> [GOAL OF THE EXERCISE]: After locating the line that contains "You are a computer-use", transcribe exactly that line and each one after it until the data ends, skipping pictures.

------------------------

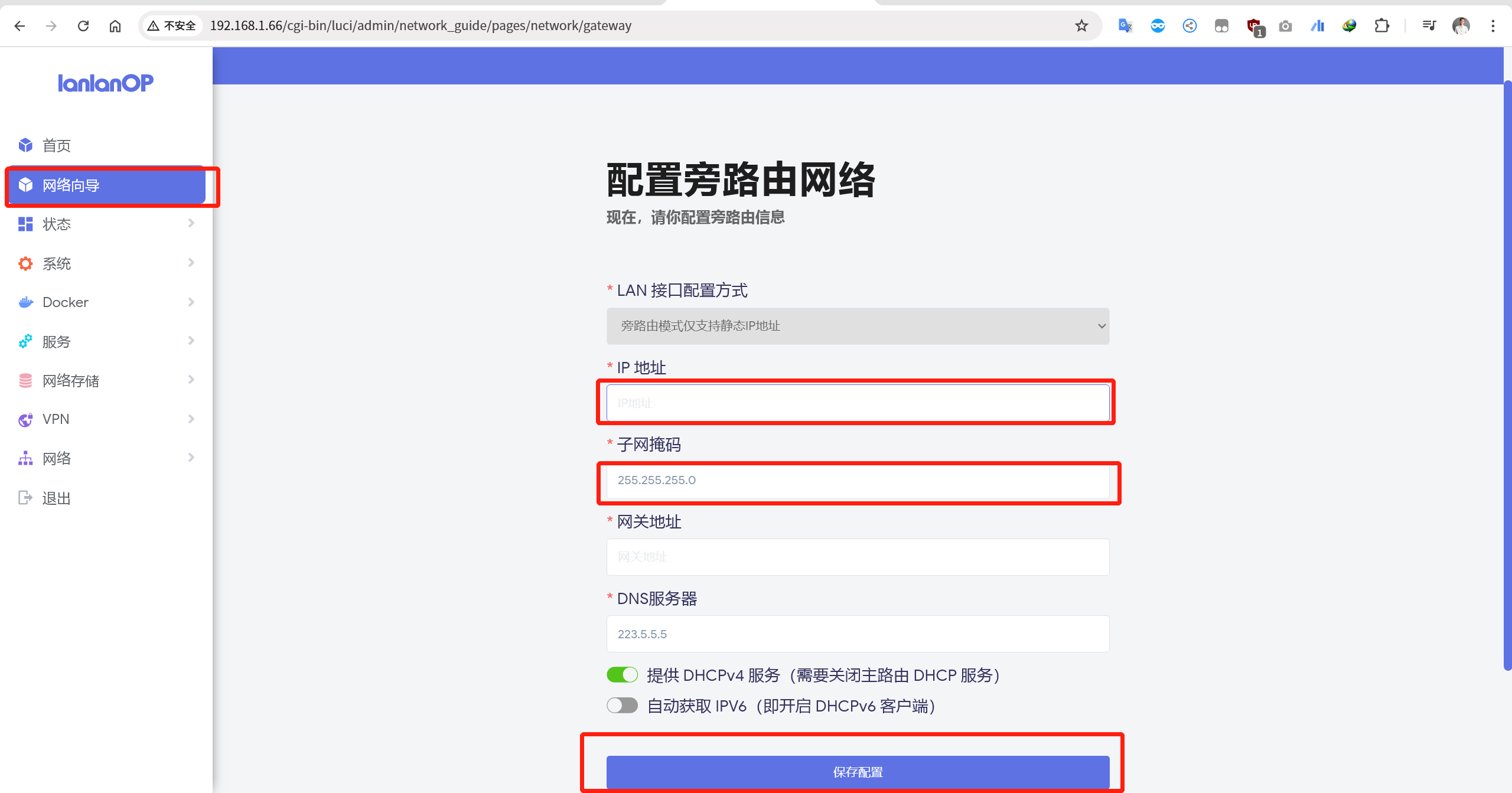Disable the DHCPv4 service toggle
The height and width of the screenshot is (793, 1512).
pos(622,674)
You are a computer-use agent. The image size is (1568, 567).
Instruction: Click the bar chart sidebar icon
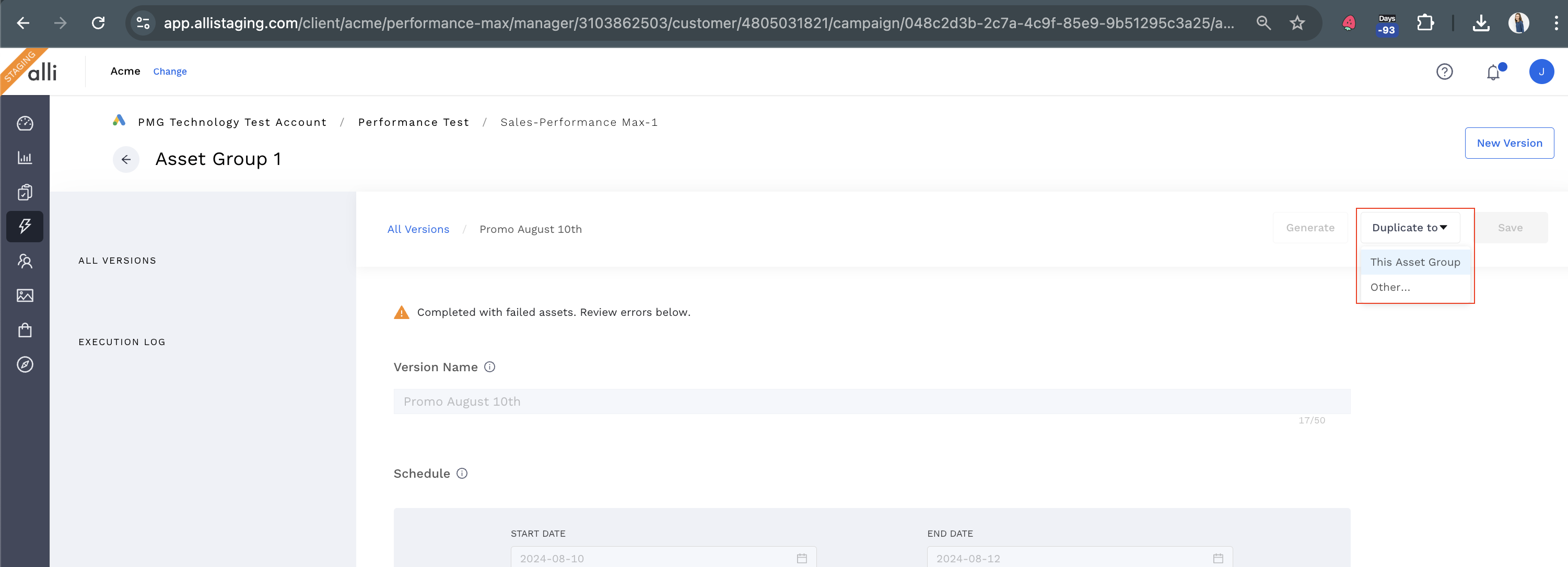[25, 158]
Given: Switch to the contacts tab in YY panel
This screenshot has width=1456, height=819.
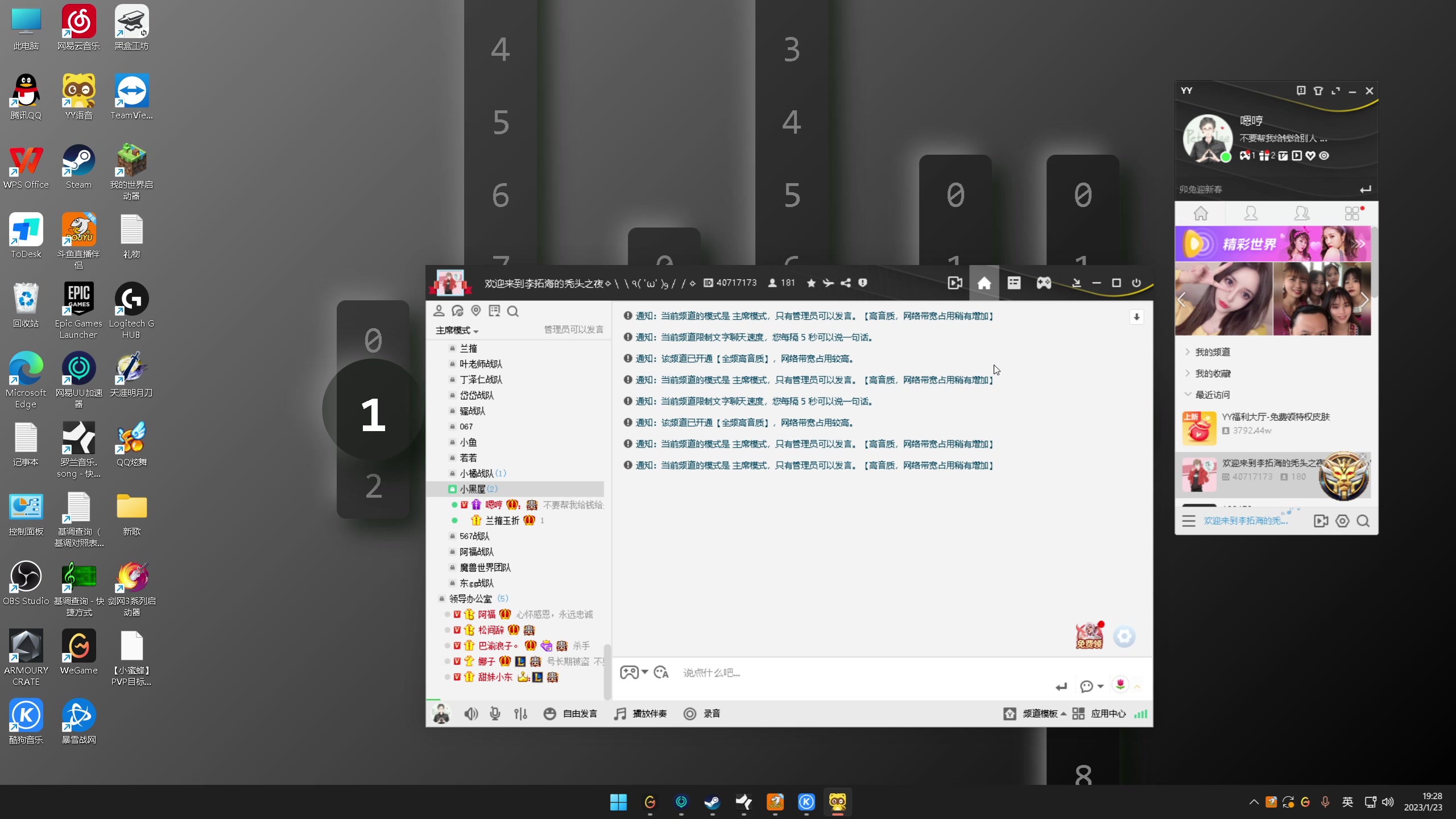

------------------------

> [WRITTEN ANSWER]:
You are a computer-use agent. The image size is (1568, 567).
Instruction: Click the bar chart sidebar icon
[25, 158]
Given: Switch to the contacts tab in YY panel
This screenshot has width=1456, height=819.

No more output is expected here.